Collected data:
# # # # #

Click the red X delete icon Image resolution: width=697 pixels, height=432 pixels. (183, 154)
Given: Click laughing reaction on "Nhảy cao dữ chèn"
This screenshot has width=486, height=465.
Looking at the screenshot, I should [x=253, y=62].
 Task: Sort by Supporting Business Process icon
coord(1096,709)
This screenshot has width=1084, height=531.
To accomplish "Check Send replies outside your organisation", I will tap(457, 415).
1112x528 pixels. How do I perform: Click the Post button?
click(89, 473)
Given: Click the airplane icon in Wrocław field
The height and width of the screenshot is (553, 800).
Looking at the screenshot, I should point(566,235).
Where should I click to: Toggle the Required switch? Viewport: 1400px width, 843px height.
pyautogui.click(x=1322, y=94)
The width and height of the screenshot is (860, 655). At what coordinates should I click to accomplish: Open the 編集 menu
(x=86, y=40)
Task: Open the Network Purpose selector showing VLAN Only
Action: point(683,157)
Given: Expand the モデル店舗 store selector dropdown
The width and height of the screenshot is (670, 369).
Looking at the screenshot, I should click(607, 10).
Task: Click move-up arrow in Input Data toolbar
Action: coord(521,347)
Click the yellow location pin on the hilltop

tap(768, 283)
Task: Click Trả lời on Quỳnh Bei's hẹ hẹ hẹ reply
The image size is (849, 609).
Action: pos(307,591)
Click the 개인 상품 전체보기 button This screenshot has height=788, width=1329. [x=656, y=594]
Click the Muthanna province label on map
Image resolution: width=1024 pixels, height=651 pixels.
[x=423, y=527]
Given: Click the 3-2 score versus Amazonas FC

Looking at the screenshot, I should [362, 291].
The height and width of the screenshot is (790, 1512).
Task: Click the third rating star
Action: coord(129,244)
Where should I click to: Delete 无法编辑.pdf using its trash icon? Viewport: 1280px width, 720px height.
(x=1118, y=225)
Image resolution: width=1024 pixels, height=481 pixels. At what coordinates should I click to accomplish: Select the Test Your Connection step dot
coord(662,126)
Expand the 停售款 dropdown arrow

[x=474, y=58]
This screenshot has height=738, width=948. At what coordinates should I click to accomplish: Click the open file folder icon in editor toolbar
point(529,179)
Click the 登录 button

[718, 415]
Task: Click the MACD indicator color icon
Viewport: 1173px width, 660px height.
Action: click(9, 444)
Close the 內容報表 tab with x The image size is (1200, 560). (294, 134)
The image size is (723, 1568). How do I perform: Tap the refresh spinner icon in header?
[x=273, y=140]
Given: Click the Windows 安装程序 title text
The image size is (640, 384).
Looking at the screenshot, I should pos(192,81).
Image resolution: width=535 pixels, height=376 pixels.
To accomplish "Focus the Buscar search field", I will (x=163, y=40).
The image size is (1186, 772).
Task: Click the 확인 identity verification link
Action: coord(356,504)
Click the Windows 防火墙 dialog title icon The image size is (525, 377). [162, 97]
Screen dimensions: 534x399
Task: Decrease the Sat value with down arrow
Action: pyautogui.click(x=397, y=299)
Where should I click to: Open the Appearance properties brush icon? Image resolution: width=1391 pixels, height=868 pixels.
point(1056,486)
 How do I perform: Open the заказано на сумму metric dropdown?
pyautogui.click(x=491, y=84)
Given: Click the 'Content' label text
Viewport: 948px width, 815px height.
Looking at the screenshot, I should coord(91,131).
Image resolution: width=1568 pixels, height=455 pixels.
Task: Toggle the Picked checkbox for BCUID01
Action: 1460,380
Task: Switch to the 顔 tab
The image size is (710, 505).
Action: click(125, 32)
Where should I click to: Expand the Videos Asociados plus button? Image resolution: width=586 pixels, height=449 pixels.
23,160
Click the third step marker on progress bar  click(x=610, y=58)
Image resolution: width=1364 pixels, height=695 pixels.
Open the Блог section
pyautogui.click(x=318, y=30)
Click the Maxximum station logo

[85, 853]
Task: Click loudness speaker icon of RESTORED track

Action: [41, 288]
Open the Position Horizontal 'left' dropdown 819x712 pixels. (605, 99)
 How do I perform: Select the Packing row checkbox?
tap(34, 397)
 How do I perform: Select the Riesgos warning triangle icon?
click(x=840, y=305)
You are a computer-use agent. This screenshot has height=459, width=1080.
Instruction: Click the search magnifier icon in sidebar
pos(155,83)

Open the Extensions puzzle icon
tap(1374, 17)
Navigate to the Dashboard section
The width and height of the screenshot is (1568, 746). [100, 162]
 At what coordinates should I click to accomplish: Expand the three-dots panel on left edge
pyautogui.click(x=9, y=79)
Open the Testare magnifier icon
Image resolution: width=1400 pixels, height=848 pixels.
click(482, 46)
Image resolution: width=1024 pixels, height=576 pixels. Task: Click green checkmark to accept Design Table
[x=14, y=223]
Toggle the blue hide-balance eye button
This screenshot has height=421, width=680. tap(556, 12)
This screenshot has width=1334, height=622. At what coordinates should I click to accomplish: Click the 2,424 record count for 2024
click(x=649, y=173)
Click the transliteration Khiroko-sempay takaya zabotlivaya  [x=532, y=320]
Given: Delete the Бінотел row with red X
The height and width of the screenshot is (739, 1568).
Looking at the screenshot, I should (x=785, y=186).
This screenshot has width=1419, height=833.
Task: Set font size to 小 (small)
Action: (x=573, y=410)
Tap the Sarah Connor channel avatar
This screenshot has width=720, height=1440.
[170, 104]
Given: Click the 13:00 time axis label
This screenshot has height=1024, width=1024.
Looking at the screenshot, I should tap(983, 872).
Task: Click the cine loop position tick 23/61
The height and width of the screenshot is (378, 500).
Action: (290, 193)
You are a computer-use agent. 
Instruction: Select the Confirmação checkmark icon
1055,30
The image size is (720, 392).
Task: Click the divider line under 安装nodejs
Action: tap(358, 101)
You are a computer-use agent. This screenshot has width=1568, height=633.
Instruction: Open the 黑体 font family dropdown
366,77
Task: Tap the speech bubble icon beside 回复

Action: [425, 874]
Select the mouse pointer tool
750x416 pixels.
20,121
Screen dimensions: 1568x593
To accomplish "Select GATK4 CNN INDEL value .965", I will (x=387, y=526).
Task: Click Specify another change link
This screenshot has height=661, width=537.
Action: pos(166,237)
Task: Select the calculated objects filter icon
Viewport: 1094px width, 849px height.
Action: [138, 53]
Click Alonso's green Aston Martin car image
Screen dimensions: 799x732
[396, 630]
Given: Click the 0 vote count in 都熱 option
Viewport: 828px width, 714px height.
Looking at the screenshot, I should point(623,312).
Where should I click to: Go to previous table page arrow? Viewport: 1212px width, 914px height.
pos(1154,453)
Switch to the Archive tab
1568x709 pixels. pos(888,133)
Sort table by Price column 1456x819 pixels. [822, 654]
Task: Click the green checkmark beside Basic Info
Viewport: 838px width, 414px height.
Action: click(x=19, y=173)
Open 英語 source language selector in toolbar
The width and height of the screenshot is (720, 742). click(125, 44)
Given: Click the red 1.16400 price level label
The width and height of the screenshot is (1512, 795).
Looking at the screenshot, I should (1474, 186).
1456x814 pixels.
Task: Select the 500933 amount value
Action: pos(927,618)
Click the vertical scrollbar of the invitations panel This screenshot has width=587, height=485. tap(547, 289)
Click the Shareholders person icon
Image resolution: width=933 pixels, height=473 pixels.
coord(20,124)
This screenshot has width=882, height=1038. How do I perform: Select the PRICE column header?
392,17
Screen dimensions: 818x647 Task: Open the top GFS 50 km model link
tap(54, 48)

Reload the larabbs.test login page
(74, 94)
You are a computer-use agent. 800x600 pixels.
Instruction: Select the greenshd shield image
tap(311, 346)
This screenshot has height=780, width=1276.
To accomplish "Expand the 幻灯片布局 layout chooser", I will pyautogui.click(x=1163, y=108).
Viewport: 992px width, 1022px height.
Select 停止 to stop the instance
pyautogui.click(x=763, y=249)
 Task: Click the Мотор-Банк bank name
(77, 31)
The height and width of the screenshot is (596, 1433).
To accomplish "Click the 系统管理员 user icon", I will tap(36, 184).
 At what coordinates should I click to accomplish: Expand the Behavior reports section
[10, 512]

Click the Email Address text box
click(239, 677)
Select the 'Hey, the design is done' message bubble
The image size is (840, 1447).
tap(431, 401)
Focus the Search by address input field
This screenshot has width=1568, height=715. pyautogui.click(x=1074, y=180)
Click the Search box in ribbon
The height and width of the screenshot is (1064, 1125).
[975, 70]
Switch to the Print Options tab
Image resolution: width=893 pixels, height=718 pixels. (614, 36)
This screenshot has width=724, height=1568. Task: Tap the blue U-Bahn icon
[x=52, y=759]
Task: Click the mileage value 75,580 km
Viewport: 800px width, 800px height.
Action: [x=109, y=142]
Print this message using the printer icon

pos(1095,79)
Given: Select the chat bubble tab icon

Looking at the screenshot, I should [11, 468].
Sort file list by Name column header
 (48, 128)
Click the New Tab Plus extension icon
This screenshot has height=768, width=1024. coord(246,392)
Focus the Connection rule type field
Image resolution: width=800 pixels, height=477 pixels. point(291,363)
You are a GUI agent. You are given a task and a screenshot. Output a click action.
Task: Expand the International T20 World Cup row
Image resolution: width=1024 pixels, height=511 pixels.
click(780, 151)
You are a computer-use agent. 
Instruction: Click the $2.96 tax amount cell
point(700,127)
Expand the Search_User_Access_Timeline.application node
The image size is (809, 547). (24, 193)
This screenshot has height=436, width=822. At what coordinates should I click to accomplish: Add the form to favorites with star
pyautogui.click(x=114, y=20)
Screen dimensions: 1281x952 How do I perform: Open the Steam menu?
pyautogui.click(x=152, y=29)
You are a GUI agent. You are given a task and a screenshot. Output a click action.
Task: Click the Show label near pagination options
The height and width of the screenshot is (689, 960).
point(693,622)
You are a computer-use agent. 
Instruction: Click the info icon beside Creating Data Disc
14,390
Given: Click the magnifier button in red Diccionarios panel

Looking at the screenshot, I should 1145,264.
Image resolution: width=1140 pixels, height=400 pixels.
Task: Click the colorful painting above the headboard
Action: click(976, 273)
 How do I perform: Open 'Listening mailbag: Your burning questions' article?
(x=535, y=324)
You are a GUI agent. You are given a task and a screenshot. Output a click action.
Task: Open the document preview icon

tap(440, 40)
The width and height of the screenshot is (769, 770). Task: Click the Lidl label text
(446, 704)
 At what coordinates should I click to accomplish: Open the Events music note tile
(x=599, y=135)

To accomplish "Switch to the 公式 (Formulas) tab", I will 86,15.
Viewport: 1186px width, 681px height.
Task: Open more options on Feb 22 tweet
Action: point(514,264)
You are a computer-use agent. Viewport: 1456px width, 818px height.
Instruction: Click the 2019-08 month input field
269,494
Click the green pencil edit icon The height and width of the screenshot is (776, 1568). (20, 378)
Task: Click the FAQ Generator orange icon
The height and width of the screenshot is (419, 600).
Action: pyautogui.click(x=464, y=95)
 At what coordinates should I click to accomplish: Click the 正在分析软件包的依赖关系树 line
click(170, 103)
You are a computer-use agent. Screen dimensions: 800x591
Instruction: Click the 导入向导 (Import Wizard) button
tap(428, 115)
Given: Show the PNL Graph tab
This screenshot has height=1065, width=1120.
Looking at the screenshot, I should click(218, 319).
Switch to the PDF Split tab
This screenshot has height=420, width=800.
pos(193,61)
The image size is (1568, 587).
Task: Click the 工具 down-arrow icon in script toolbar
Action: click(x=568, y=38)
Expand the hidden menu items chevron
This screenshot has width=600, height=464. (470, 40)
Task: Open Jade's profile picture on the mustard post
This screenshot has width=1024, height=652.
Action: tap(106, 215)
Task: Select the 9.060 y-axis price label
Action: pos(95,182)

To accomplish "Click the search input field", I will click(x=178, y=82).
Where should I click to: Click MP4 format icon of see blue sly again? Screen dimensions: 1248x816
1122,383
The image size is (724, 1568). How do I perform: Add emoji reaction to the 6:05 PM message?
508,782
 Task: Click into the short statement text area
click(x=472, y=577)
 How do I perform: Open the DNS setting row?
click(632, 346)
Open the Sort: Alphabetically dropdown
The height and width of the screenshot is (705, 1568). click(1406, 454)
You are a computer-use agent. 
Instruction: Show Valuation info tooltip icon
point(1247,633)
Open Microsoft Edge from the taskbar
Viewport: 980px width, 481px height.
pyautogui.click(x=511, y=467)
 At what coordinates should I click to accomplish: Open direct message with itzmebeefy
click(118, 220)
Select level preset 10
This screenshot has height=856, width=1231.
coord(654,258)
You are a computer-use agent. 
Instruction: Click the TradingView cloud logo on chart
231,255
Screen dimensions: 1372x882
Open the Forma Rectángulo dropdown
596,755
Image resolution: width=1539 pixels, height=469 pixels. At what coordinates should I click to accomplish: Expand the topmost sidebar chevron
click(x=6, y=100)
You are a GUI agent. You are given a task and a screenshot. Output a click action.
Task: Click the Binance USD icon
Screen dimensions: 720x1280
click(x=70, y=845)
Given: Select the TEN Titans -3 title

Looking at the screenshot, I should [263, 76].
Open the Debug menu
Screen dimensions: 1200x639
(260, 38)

# # # # #

TASK DESCRIPTION - Above are the entries. Quote exactly the lines from the one bearing "Given: Click the magnifier" through the one bearing "You are a computer-use agent. Viewport: 1456px".

RESULT OF THIS EXERCISE -
Given: Click the magnifier button in red Diccionarios panel

Looking at the screenshot, I should 1145,264.
Image resolution: width=1140 pixels, height=400 pixels.
Task: Click the colorful painting above the headboard
Action: click(976, 273)
 How do I perform: Open 'Listening mailbag: Your burning questions' article?
(x=535, y=324)
You are a GUI agent. You are given a task and a screenshot. Output a click action.
Task: Open the document preview icon

tap(440, 40)
The width and height of the screenshot is (769, 770). Task: Click the Lidl label text
(446, 704)
 At what coordinates should I click to accomplish: Open the Events music note tile
(x=599, y=135)

To accomplish "Switch to the 公式 (Formulas) tab", I will 86,15.
Viewport: 1186px width, 681px height.
Task: Open more options on Feb 22 tweet
Action: point(514,264)
You are a computer-use agent. Viewport: 1456px width, 818px height.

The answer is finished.